Churchyard Nature Note with Andrew TompsettMay 2017
Nard, what is it?
Each of the four main Gospels tell us of a woman who anointed Jesus with a large and valuable amount of ointment known as nard. The gospels vary slightly, Mathew and Mark stating that Jesus was at the house of Simon the leper and the woman was unnamed. John names several who were present including Lazarus, Mary and Martha and it was Mary who anointed Jesus. Luke confirms the story but states that the woman had lived a sinful life but we may wonder if she had particular knowledge or abilities. So, what is nard and what are its special qualities?
Nard, also known as spikenard, is an amber coloured oil derived from the rhizomes of the Nardostachys a plant of the Valerian family which grows in remote valleys of the Himalayas. It is, as the bible says, extremely expensive and has healing properties as well as being used as a perfume and sparingly as a food flavouring.
Some related plants, formerly used by herbalists in Britain include Betony, Self Heal, Woundwort and Heal all. The woman who carried out this ‘good work’ for Jesus may have been aware of the beneficial properties of nard. Could she also have been aware of the torment that Jesus was to suffer in the coming days?
Trees – the low branches of trees adjacent to the road have been trimmed back well above head and vehicle height. In the near future further significant trimming and clearance will take place in the current burial area to allow more light through.

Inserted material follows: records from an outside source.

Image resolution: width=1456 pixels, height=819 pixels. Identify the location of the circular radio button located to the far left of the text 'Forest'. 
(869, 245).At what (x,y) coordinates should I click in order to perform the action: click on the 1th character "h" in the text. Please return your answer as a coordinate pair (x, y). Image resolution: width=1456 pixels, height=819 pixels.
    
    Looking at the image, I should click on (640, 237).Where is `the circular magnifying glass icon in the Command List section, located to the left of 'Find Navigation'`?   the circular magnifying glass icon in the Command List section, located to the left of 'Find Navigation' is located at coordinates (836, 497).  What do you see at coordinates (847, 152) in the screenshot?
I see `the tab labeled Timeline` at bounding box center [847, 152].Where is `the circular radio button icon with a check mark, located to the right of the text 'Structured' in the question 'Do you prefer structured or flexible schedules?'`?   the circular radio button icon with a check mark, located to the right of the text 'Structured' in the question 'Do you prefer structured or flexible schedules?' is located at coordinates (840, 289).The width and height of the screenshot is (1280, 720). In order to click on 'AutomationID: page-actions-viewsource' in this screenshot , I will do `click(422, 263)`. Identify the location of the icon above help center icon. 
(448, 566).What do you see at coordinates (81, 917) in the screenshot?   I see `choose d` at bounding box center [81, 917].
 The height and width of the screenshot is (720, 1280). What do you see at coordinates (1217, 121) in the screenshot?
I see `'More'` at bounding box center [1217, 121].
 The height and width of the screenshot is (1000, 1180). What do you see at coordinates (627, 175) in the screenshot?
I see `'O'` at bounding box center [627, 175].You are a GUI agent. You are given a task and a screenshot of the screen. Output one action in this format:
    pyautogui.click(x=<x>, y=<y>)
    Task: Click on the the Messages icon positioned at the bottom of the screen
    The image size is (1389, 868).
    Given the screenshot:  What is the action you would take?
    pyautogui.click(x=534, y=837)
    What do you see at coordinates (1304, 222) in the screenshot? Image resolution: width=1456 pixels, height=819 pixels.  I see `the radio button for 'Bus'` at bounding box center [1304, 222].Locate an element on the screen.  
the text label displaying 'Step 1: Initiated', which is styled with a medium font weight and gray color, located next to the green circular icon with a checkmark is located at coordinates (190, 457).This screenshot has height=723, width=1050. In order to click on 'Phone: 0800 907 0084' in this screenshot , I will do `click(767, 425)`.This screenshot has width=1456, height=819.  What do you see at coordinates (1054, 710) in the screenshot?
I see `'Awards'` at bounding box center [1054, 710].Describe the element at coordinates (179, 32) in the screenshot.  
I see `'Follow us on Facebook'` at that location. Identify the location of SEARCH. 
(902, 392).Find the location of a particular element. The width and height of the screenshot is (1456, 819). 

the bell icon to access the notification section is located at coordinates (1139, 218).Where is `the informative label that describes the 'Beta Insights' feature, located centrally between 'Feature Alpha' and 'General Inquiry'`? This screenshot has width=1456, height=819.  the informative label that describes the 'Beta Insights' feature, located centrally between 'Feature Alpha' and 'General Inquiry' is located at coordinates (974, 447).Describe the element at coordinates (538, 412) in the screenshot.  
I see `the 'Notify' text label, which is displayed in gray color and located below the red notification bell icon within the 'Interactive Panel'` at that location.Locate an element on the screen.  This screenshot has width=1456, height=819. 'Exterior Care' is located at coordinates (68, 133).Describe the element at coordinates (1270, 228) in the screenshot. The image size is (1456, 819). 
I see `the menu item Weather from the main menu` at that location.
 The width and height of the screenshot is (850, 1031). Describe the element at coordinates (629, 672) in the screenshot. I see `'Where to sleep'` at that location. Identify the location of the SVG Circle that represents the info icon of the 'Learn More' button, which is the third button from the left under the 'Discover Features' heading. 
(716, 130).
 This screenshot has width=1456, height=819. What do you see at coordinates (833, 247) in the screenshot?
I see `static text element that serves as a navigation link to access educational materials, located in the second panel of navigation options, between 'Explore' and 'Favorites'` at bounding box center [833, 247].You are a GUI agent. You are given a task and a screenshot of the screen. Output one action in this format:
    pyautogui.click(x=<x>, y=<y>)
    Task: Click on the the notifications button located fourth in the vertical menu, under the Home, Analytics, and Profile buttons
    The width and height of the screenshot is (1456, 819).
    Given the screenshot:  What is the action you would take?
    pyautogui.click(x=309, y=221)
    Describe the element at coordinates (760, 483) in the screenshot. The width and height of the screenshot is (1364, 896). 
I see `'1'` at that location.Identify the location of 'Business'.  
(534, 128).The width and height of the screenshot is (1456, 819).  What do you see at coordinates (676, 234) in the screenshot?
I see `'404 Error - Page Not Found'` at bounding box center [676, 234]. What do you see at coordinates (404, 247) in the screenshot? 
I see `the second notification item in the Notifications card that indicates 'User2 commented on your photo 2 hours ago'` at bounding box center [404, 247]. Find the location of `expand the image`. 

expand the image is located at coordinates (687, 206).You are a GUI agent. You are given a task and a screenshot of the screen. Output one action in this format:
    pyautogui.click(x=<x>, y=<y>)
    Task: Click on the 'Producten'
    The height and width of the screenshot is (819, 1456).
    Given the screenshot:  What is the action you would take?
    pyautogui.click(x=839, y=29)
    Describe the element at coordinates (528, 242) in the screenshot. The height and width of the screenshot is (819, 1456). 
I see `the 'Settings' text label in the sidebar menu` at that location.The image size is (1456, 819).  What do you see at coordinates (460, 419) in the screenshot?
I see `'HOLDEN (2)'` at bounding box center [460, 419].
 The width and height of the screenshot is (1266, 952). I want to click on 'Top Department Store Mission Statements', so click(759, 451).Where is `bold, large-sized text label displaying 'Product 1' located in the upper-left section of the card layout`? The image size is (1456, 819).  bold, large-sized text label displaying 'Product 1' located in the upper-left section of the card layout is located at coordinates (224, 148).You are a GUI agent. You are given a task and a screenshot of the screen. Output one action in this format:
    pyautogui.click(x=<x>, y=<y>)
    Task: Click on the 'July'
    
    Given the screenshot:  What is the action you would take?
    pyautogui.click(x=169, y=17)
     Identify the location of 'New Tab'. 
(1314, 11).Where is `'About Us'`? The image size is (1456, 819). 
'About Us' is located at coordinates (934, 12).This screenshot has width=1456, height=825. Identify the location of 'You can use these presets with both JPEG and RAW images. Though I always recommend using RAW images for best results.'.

Later this year the regular tree safety survey will take place to try to avoid unexpected falls.
Conservation – Kate Williams reports that it had been difficult to find a dry enough day during the winter to burn the large collection of tree trimmings, so it was decided to make three ‘habitat’ piles of the branches well back in the wild area where they could remain to shelter wildlife for some time to come.
Bluebells are providing good colour in many places although the spread of the strong-smelling, white, Three-cornered leek Allium triquetrum is less welcome.
Slowworms are regularly making use of the warmth beneath the sheet of corrugated iron beside the tower.
As the spring advances there is more birdsong in the churchyard, a chiffchaff was particularly loud with a slightly odd song – more ‘chiff’ than ‘chaff’! Robins have been active and may soon use the new nest boxes installed for them.